The successful and economical design, scale up and operation of a fluidized bed reactor depends upon the true prediction of its bed hydrodynamics. The present research has been carried out to study the hydrodynamics behavior of bed of semolina particles in liquid solid fluidization. The prime objective of this research work is to study the effect of liquid superficial velocity and variation in static bed height on the minimum fluidization velocity and pressure drop. Liquid-solid fluidization is characterized by the uniform expansion of bed particles; therefore, it is known as particulate fluidization. In liquid, solid fluidization, there is no bubbling phase, that is the main cause of uniform bed expansion. Liquid-solid fluidization has extensive field of applications, i.e., in hydrometallurgy, waste water treatment, biochemical processing and food technology. Minimum fluidization velocity and pressure drop are important hydrodynamic parameters in the design and scale up of fluidized bed reactors.

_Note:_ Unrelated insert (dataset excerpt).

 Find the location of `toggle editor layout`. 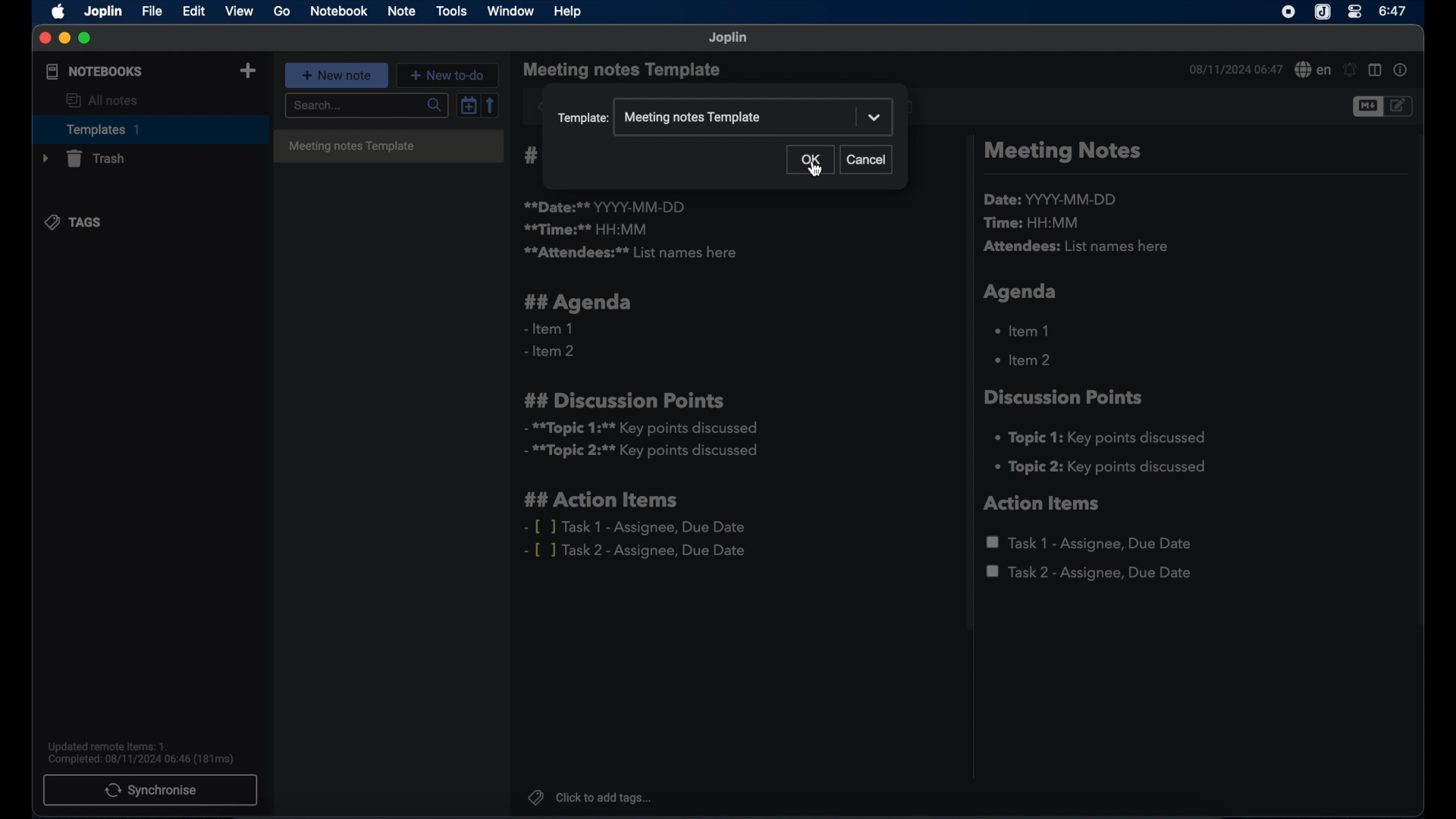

The experimental work was carried out in a column made up of acrylic having 60 mm outer diameter and 2 mm wall thickness and was 1000 mm long. Manometers were used to observe the pressure drop variations across the bed. The minimum fluidization velocity was found to be 0.404 mm/sec. It has been found that the minimum fluidization velocity is not affected by the variations in the initial static bed height. Semolina particles being sticky solids offer slightly greater pressure drop. Pressure drop becomes constant when fluidization is achieved.